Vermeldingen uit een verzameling
____

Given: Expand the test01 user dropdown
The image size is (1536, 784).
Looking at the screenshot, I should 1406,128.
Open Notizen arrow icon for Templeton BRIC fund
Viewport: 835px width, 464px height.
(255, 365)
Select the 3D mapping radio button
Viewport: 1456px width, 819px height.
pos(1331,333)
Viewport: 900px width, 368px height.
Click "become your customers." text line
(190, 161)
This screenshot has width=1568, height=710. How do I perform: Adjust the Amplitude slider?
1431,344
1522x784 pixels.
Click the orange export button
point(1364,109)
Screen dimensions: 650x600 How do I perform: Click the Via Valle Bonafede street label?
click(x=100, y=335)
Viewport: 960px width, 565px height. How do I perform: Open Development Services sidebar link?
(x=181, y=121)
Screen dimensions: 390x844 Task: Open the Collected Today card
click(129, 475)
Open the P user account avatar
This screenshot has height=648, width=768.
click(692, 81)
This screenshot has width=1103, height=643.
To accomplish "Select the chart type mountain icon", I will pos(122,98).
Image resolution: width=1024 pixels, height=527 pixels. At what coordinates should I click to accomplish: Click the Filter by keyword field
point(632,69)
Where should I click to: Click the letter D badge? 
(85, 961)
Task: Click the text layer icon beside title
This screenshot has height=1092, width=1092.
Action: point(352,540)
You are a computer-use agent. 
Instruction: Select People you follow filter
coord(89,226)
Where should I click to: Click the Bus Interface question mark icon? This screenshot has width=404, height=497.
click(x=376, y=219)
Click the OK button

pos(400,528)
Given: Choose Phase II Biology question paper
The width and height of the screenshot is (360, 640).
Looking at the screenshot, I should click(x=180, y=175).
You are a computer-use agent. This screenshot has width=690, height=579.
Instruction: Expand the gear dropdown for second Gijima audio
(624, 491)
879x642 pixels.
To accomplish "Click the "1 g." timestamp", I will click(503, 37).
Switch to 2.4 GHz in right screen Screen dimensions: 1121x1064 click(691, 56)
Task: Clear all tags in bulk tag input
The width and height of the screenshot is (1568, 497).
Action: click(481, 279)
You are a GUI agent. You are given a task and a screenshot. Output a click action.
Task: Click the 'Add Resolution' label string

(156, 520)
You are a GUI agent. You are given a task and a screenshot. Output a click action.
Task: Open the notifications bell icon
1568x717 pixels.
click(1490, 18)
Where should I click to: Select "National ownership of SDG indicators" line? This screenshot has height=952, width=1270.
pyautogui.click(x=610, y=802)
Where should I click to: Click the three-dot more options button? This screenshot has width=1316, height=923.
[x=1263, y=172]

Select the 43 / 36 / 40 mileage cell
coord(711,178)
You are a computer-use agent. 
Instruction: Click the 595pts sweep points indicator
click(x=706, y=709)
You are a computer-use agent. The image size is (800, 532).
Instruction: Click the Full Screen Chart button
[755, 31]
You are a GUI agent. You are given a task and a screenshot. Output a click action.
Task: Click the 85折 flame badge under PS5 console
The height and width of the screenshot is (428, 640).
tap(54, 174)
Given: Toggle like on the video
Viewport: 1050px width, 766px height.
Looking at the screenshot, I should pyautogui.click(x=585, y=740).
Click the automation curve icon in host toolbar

____

*SCHRIFTELIJKE OPDRACHT*:
Druk het volledige materiaal hierboven regel voor regel af, zonder ook maar iets te wijzigen.

*DE UITVOER*:
Given: Expand the test01 user dropdown
The image size is (1536, 784).
Looking at the screenshot, I should 1406,128.
Open Notizen arrow icon for Templeton BRIC fund
Viewport: 835px width, 464px height.
(255, 365)
Select the 3D mapping radio button
Viewport: 1456px width, 819px height.
pos(1331,333)
Viewport: 900px width, 368px height.
Click "become your customers." text line
(190, 161)
This screenshot has width=1568, height=710. How do I perform: Adjust the Amplitude slider?
1431,344
1522x784 pixels.
Click the orange export button
point(1364,109)
Screen dimensions: 650x600 How do I perform: Click the Via Valle Bonafede street label?
click(x=100, y=335)
Viewport: 960px width, 565px height. How do I perform: Open Development Services sidebar link?
(x=181, y=121)
Screen dimensions: 390x844 Task: Open the Collected Today card
click(129, 475)
Open the P user account avatar
This screenshot has height=648, width=768.
click(692, 81)
This screenshot has width=1103, height=643.
To accomplish "Select the chart type mountain icon", I will pos(122,98).
Image resolution: width=1024 pixels, height=527 pixels. At what coordinates should I click to accomplish: Click the Filter by keyword field
point(632,69)
Where should I click to: Click the letter D badge? 
(85, 961)
Task: Click the text layer icon beside title
This screenshot has height=1092, width=1092.
Action: point(352,540)
You are a computer-use agent. 
Instruction: Select People you follow filter
coord(89,226)
Where should I click to: Click the Bus Interface question mark icon? This screenshot has width=404, height=497.
click(x=376, y=219)
Click the OK button

pos(400,528)
Given: Choose Phase II Biology question paper
The width and height of the screenshot is (360, 640).
Looking at the screenshot, I should click(x=180, y=175).
You are a computer-use agent. This screenshot has width=690, height=579.
Instruction: Expand the gear dropdown for second Gijima audio
(624, 491)
879x642 pixels.
To accomplish "Click the "1 g." timestamp", I will click(503, 37).
Switch to 2.4 GHz in right screen Screen dimensions: 1121x1064 click(691, 56)
Task: Clear all tags in bulk tag input
The width and height of the screenshot is (1568, 497).
Action: click(481, 279)
You are a GUI agent. You are given a task and a screenshot. Output a click action.
Task: Click the 'Add Resolution' label string

(156, 520)
You are a GUI agent. You are given a task and a screenshot. Output a click action.
Task: Open the notifications bell icon
1568x717 pixels.
click(1490, 18)
Where should I click to: Select "National ownership of SDG indicators" line? This screenshot has height=952, width=1270.
pyautogui.click(x=610, y=802)
Where should I click to: Click the three-dot more options button? This screenshot has width=1316, height=923.
[x=1263, y=172]

Select the 43 / 36 / 40 mileage cell
coord(711,178)
You are a computer-use agent. 
Instruction: Click the 595pts sweep points indicator
click(x=706, y=709)
You are a computer-use agent. The image size is (800, 532).
Instruction: Click the Full Screen Chart button
[755, 31]
You are a GUI agent. You are given a task and a screenshot. Output a click action.
Task: Click the 85折 flame badge under PS5 console
The height and width of the screenshot is (428, 640).
tap(54, 174)
Given: Toggle like on the video
Viewport: 1050px width, 766px height.
Looking at the screenshot, I should pyautogui.click(x=585, y=740).
Click the automation curve icon in host toolbar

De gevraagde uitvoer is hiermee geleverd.